Apesar de o presidente do país, Joko Widodo, ter feito discurso contra a discriminação de minorias em outubro de 2016, as intervenções policiais continuaram em 2017. Na última sexta-feira (6), as forças de segurança prenderam 58 pessoas em uma sauna gay no centro de Jacarta. Entre eles estavam seis cidadãos da China, Holanda e Tailândia. A polícia libertou 53 dos detidos no dia seguinte e acusou os cinco funcionários do local de divulgar material pornográfico, organizar atos sexuais ou espetáculos que simulam atos sexuais em público. Eles podem pegar até 12 anos de prisão (Agência EFE).

Nobel da Paz defende pacto nuclear com Irã

Presidente da Ican, Susi Snyder.

A Campanha Internacional para a Abolição das Armas Nucleares (Ican), vencedora do Nobel da Paz em 2017, saiu em defesa do acordo sobre o programa atômico do Irã, que corre o risco de ser anulado pelo presidente dos Estados Unidos, Donald Trump. “O acordo com o Irã foi excelente, evitou uma guerra, salvou vidas e deveria ser apoiado por todos”, declarou a presidente da Ican, Susi Snyder, durante uma visita ontem (10) a Roma para receber o prêmio “Archivio Disarmo”, concedido por uma entidade italiana que promove o desarmamento.
“A Aiea [Agência Internacional de Energia Atômica] já disse que o Irã está fazendo tudo aquilo que deveria fazer. Devemos confiar nos especialistas”, acrescentou Snyder. Nos últimos dias, Trump acusou Teerã de não cumprir os termos do acordo assinado em 2015 e de desenvolver armas nucleares. Amanhã (12), o presidente deve anunciar se mantém ou retira os Estados Unidos do pacto. Firmado pelo Irã e pelas maiores potências do planeta, o tratado prevê a eliminação das sanções impostas à economia iraniana pela comunidade internacional.
Em troca, o país persa se comprometeu a limitar suas atividades nucleares, reduzir seu número de centrífugas de 19 mil para 6,1 mil em 10 anos e permitir inspeções periódicas da ONU (ANSA).

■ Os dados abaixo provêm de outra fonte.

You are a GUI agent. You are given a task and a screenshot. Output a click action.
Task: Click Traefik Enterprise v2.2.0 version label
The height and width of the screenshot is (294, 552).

Número de consumidores inadimplentes caiu 0,89%

O número de brasileiros com o nome inscrito nos cadastros de devedores caiu 0,89% em setembro em relação ao mesmo mês de 2016. Na comparação com agosto deste ano, também houve redução, de 0,13%. Os dados são do Serviço de Proteção ao Crédito (SPC Brasil) e da Confederação Nacional dos Dirigentes Lojistas (CNDL) e mostram que, no mês passado, 59,1 milhões de brasileiros tinham alguma conta em atraso e estavam com o CPF bloqueado para comprar a crédito. Eles representam 39% da população adulta.
De acordo com análise do SPC Brasil, as reduções constantes, porém pequenas, dos últimos meses, revelam um quadro de estabilidade no sistema, provocado por duas situações que se contrapõem. Enquanto o cenário de recuperação lenta da economia ainda empurra consumidores para o endividamento, a restrição na oferta de crédito e o impulso de não gastar reduzem o número de novos tomadores de dinheiro.
“Assumindo que a economia e o consumo irão se recuperar de forma lenta e gradual ao longo dos próximos meses, a tendência de estabilidade da estimativa deve se manter no período”, diz a economista-chefe do SPC, Marcela Kawauti. Em termos geográficos, a Região Norte é a que tem a maior incidência de consumidores inadimplentes, com 46% da população adulta. Em seguida aparece o Centro-Oeste, com 43%. Em números absolutos, o Sudeste lidera com 24,32 milhões de devedores, ou 37% de sua população (ABr).